◆ PROBLEM DESCRIPTION: In the records below, reproduce exactly the lines from the one containing "Expand the Illustrations dropdown chevron" through the one containing "Image resolution: width=863", both included, and omit the pictures.

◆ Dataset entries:
↓↓↓
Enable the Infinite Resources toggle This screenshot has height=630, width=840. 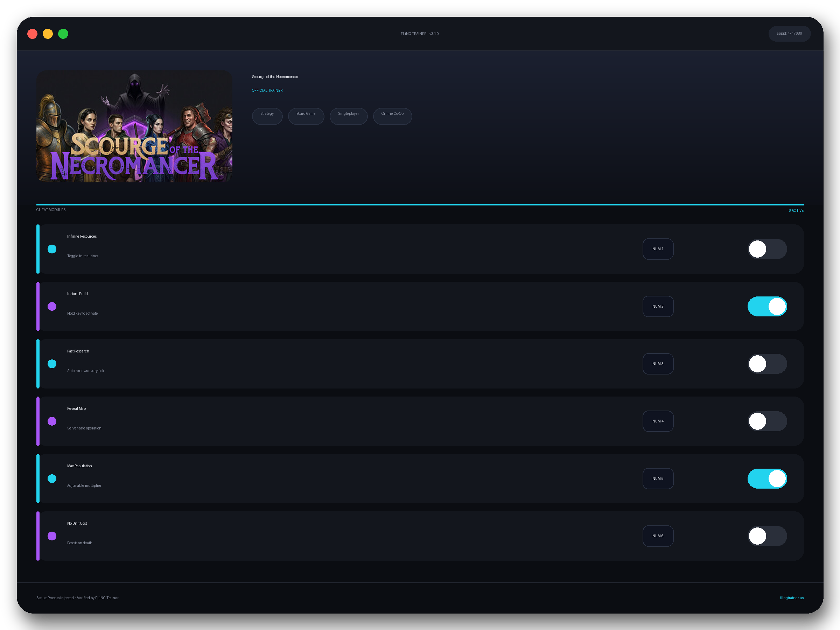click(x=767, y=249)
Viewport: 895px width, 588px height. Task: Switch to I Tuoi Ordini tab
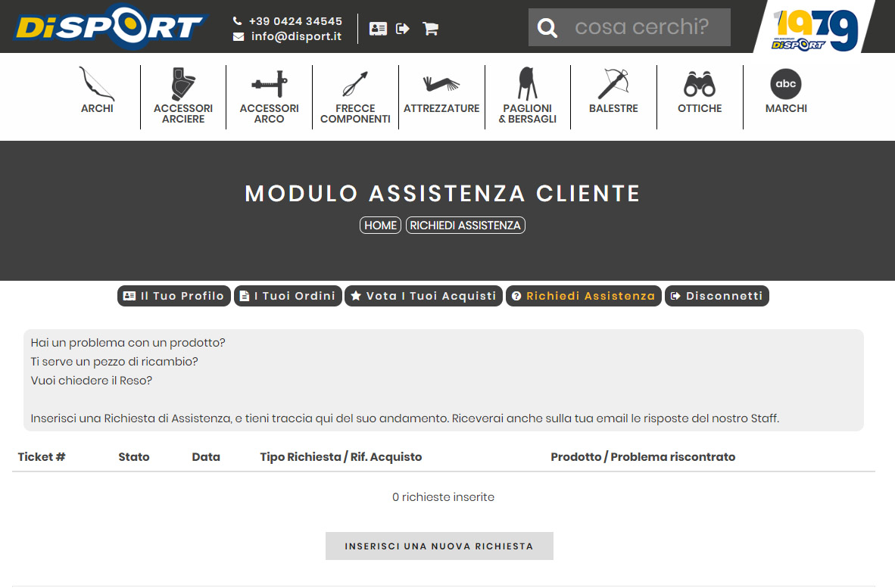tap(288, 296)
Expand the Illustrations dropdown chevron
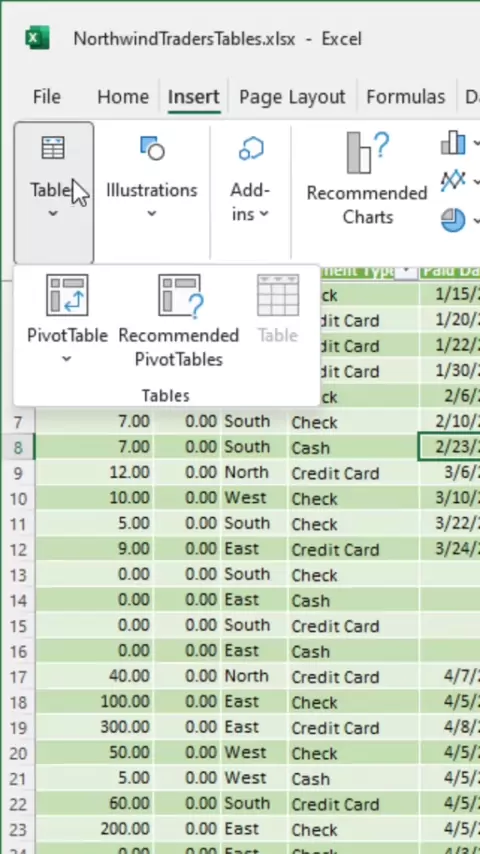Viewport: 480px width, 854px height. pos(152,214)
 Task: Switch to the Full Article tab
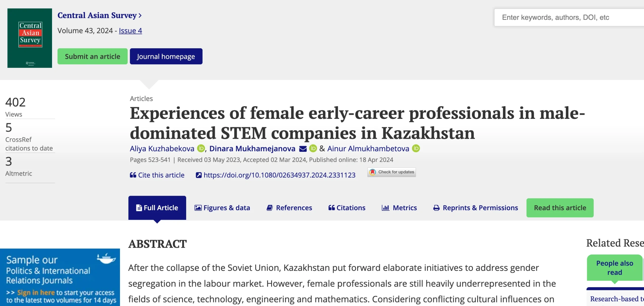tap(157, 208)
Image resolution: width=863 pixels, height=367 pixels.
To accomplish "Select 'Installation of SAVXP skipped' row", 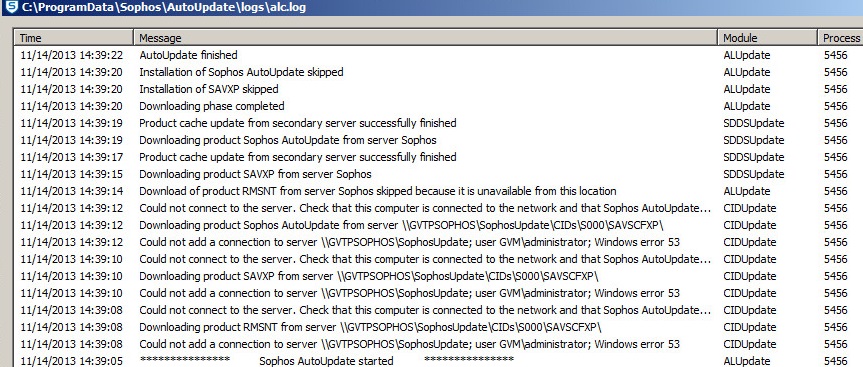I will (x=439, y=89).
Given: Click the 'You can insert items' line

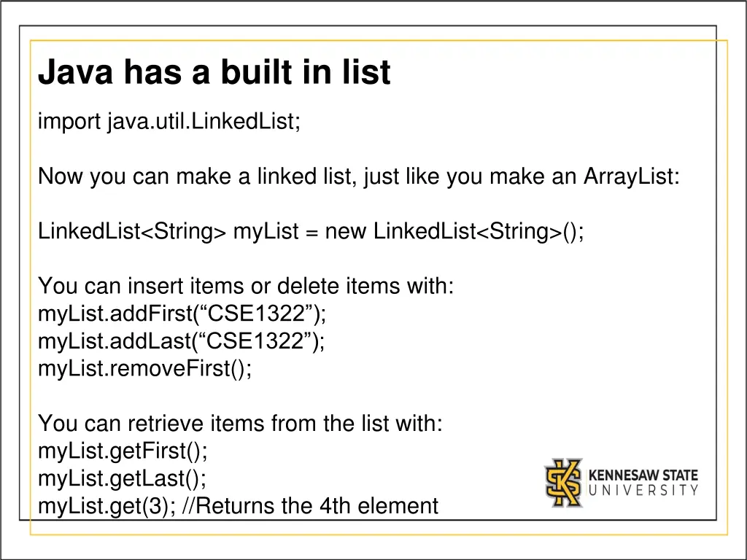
↑↑↑
◆ ANSWER TO THIS EXERCISE:
Expand the Illustrations dropdown chevron
Viewport: 480px width, 854px height. pos(152,214)
 Task: Switch to the Full Article tab
tap(157, 208)
Image resolution: width=863 pixels, height=367 pixels.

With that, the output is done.